5 thoughts on “All of a sudden Chipper’s customers make sense”

  1. If a person’s awareness is the size of a beach ball, it will be almost impossible for that person to give an accurate assessment of themselves. If the person’s awareness increases then they can know judge themselves more discrimately BUT it will be in increments as the person becomes more consciously incompetent AND as they strive to improve and become more conciously competent. It’s frustrating how most people can’t be bothered AND makes for limited interesting conversation.

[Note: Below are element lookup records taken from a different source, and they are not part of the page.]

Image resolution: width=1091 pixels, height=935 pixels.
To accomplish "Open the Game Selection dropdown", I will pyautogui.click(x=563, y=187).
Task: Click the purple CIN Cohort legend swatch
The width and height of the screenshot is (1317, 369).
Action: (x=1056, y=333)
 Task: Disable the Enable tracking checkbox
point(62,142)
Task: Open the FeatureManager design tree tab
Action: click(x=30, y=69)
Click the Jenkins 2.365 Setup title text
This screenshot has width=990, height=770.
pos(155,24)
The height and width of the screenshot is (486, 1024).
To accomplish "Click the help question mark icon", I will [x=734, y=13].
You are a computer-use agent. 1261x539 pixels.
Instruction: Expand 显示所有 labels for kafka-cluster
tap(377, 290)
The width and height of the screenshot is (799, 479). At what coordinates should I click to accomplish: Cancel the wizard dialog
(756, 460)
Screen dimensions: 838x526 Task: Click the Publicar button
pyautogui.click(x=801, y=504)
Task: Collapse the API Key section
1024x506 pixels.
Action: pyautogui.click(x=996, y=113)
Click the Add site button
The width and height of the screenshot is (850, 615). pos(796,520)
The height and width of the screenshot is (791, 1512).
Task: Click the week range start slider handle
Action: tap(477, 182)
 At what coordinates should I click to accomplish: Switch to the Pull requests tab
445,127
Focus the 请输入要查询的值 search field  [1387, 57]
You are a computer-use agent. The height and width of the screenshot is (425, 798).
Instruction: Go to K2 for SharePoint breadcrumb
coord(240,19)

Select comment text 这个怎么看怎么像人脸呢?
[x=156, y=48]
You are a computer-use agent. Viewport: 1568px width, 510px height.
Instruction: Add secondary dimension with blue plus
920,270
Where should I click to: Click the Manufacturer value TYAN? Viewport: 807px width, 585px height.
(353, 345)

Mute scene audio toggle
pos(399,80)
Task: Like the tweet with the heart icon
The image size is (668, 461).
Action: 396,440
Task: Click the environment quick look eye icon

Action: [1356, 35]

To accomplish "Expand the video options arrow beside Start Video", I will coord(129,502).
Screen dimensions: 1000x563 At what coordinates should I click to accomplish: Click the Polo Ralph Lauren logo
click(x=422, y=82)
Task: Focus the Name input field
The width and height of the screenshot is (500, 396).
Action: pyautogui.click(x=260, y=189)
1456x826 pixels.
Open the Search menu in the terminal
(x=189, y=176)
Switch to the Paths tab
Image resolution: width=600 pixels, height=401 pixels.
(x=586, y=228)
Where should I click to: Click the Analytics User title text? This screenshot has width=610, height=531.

  2. Sorry for typos, as mentioned I can barely see the screen on Jim’s laptop AND Jenn has my computer monopolized BECAUSE some jerk spilled a drink on her keyboard at the end of May (I blame Jenn because she was probably having a party in her dorm room).

  3. How true. The least competent group of people that I have ever met and who have the most undeservedly inflated view of their competence have been judges. I once came upon an astoundingly incompetent judge in a washroom (he was drunk of course) staring in the mirror and loudly praising himself for how great and wonderful he was. Puke.

  4. When I think self-awareness, I think of the capacity, greater or larger depending on your blood sugar, and the drugs prescribed and unprescribed, and how slept you are – for accurate self-assessment. Everybody has moments when they behave oddly, rudely, out of character. Stupid people, however, are people who don’t challenge their own view of themselves, ever. They can be smart like hell about particulars, but dumber than a sackful of hammers about themselves.

    Self-awareness in some respects is a chimaera. I can have great powers of intellect and empathy, but not know a damned thing about the cancer cells proliferating in my body or have any insight into how my behaviours may be subsidizing stupidity elsewhere in the Great Chain of Being.